Other innovations and devices have attempted to address the various aspects of eyedrop placement that patients struggle with. It is difficult to compare the performance of the UEB to these devices as information varies in the literature, but it is informative to understand examples of other eyedrop aids. Two such devices are the Opticare® eyedrop dispenser (Cameron Graham Limited, Huddersfield, UK) and Xal-Ease® (Pfizer Ophthalmics, New York, NY, USA).
The Opticare® eyedrop dispenser was designed to assist patients with conditions such as arthritis in squeezing their eyedrop bottles. It also serves to improve aim and decrease contamination. When studied, it objectively improved patients’ ability to squeeze drops from a bottle from 48% to 90% and improved patients’ ability to get a drop into the eye with mild or no difficulty from 48% to 86%.24 It is however important to note that this device was studied in patients with rheumatoid arthritis. It would be interesting to see if improvements in accuracy were observed in patients without rheumatoid arthritis. One similarity between Opticare® and the UEB was that none of the patients contaminated the bottle with both Opticare®24 and the UEB. Subjectively, patients felt they were better able to squeeze and aim the bottle and dispense the proper amount of drops with Opticare®, but no objective measure of drops dispensed was presented.24
Xal-Ease® delivery device was designed to help align the bottle over the eye and deliver only one drop using a button instead of squeezing the bottle. The device was only studied subjectively, but it was found that with the device patients felt they were less likely to need help with drop instillation. In addition, with the device, patients felt they contaminated the tip less (decreased from 35.6% to 3.2%), had increased accuracy (increased from 49.9% to 62.4%), and delivered less excess drops. Overall, 70% of patients were satisfied with the device. Important to note is that this device is only compatible with specific branded medications.25
This study had several limitations in addition to those already mentioned in the “Discussion” section. Participants were recruited from a single academic institution, and so it is possible that a different study population may have shown different results. In addition, this was a small study with a convenience sample. Study participants were asked to instill their eyedrops in an artificial setting as they were in a clinic and possibly using bottles that were different from those they used on a daily basis. Eyedrop administration was scored by a trained observer but not videotaped, which would have allowed review to ensure fidelity.
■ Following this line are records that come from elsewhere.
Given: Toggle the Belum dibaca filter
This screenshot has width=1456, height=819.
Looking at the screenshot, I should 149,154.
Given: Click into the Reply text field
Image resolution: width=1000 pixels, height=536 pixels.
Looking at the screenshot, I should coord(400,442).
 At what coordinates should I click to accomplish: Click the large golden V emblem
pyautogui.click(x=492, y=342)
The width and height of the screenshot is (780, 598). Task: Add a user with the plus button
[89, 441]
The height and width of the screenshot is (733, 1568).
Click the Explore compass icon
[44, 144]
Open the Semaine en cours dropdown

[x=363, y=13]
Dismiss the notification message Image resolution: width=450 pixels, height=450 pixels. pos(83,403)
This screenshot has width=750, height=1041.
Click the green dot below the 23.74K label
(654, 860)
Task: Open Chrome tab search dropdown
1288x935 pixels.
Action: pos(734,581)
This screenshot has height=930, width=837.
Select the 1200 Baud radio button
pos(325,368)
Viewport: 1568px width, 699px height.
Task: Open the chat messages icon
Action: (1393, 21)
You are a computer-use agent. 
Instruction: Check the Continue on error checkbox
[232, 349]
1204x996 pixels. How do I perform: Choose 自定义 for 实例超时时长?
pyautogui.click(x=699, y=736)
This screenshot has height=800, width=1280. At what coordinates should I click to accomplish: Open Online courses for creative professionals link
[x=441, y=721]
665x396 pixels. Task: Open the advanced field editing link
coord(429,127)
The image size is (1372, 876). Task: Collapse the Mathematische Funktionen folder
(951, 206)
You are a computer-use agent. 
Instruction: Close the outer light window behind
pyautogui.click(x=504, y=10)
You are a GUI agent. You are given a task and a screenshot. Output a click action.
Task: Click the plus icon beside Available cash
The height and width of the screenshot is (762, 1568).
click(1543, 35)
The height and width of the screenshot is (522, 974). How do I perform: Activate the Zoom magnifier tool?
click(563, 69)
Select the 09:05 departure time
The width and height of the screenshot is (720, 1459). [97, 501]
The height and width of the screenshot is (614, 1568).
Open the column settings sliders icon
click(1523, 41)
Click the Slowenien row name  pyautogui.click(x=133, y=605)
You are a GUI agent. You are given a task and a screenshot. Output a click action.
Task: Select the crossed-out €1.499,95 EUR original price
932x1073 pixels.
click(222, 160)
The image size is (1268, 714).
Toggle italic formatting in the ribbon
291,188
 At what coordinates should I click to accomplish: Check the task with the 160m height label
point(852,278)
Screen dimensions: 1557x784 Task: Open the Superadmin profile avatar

Up to 78% of patients welcome the idea of a compliance aid to assist in eyedrop administration.21 The UEB differs from other compliance aids in that it allows patients to place eyedrops without reclining their head. While the UEB does not improve accuracy of drop placement, it does lead to less drop wastage and less bottle contamination. The UEB may be well suited for patients who struggle with eyedrop administration.
This work was funded in part by 1R43EY022515-01A1 (PI: Mosler). Dr Muir receives salary support from a VA HSR&D Career Development Award.
The authors report no conflicts of interest in this work.